Other people's perception

bpcbrinks Member Posts: 31
edited March 2014 in Breast Cancer #1
Does anyone else have the problem with friends (and others) having a perception of you that is not correct? I have gotten to the point where I don't like letting others know any "new" developments because they think (and almost expect ) the worst.

Last spring I found out that the BC had spread to my bones but we only found one spot in my hip. I was told that this was a little odd because usually with bone mets you have more than one spot. So my doctor and I were basically just waiting until the other spots showed up. Well they finally did (on three vertabrae) and even though I am not having any pain with it, when others had asked about my health I told them the latest findings. Now I hear through the grapevine that the rumor is the my health has gotten "alot worse".
I understand that they are ignornant to the ins and outs of cancer (so was I until I got diagnosed), but I would think that the people talking would at least ask me. I have been probably more active in the last year than I have been in a long time. I have a five yr old son that keeps me busy and I have no plans of slowing down -- for a really long time.
I feel that I get left out of things and not included because those people think I am on my death bed.
Any suggestions?


  • nancyeob
    nancyeob Member Posts: 19
    As you said, even you didn't know the ins and outs of cancer. Even in this day and age THE BIG C scares so many people as they think there is only one outcome to this disease. It was very interesting for me to watch strangers reaction to me when I was out and about. People would look and then move away, like it was contagious or something. But it was something my daughter said to my son when he asked if she wasn't embarrassed to be with me in a public place. She told him that she was not embarrassed, she was proud to be with me. She told him that it was such a positive statement being with me and that I was dispelling all the uneducated truths about this disease.
    Ignore the rumors. You know that a positive outlook is the best medicine you can have. People are afraid to ask you about your health. They more than likely fear they wouldn't know what to say if you did give them bad news. Maybe you should start the conversation if you want to keep these people in your life. "Hey, guess what my Doctor told me at my last appointment" might be a way to start and hopefully after that they'll be able to ask you what is going on.
    You'll be in my prayers,
  • I_will_survive
    I_will_survive Member Posts: 31
    When you told the others about the latest developments, did you make it clear that the findings were not a death sentence? When people hear that cancer has spread, they usually expect the worst. Cancer is still the Big "C" and still a scary thing to hear about. So maybe just additional explanation is needed. People are sometimes unsure of how to talk to ones with cancer so we have to be the ones to educate. We have to be the ones to assure others and initiate the conversation at times. Hope this makes sense and helps a bit.
  • kcbh
    kcbh Member Posts: 8
    Yes I have the same problem with no reason. My dx was very early, I was very lucky. I became so tired of people saying, with great surprise, "You look good?! or just staring at my chest.
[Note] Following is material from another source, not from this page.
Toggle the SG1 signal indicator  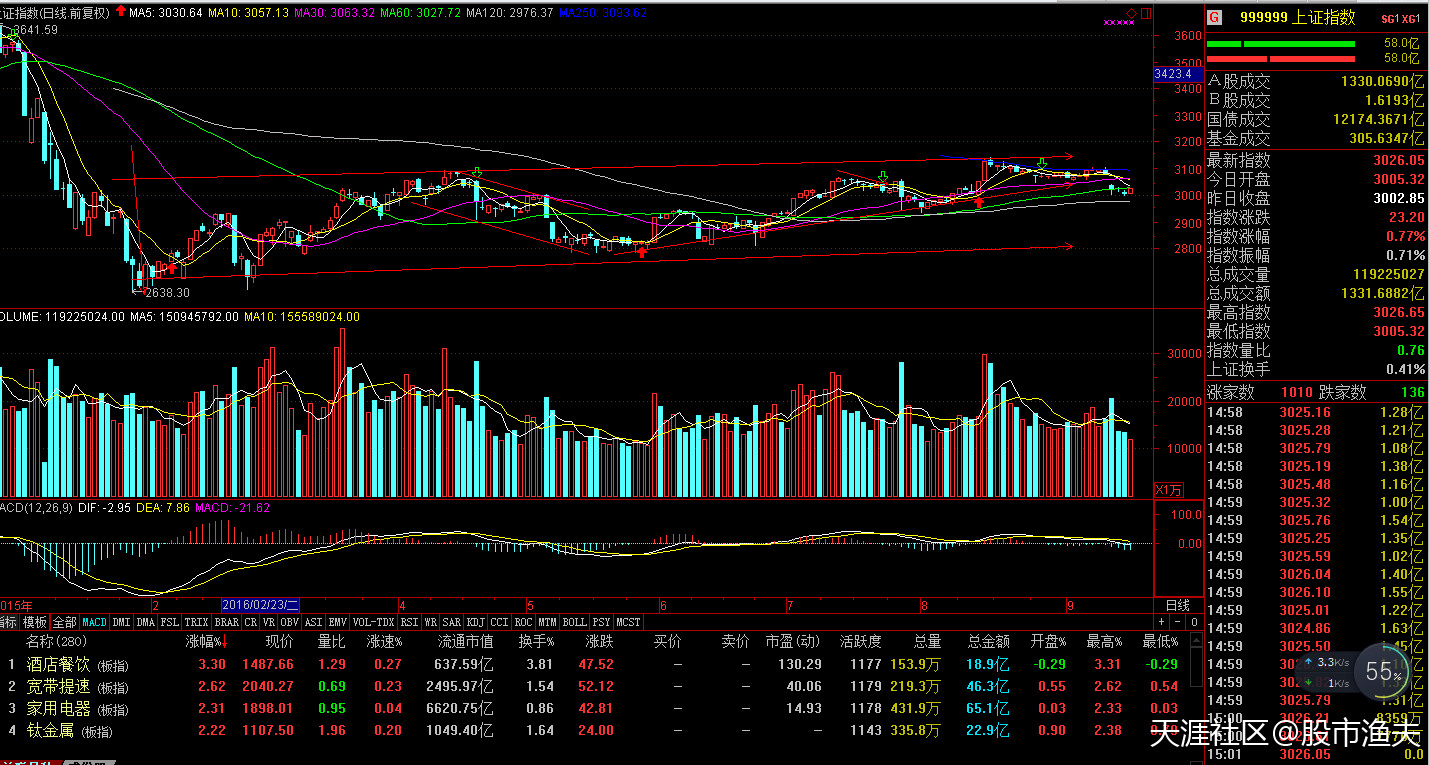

I bleached my hair for a whole new look. It cheered me up. Whether it's correct or not, I attribute their surprise to my new look :). My mother-in-law (who did not contact me or her son for 5 weeks after my dx) now sends me an occasional get well card, for the terminally ill??? My son wants to explain things to her. I hope I've stopped him by explaining he won't be able to change a very stubborn 80 year-olds mind. I'm afraid she'll plant seeds of doubt in his. Try not to let ignorance get you down.
  • pattyrg
    pattyrg Member Posts: 16
    I have been finished with treatments for about 2 months and have recovered from my elective 2nd mastectomy. People still ask how I am doing, with great concern. I answer them just as I did while I was in treatment, and I I'm thinking you could do the same.

    Not everyone is entitled to (or even wants) a specific medical update. Your attitude when replying will set the tone of discussion. Say things like, "Some days are better than others" "Today's a good day, I did blah, blah, blah." "It's so nice of you to ask; I'm doing fine."

    Of course, there are people who need and you want to know the exact situation - your intimate support group. Beyond the edges of that group, don't be as specific. I believe it will relieve some of your stress as well as theirs. I wanted people to accept me as I was that day, and on bad days they didn't see me!

    Consider joining in a chat room and asking your question there. I'm sure you will get some interesting responses.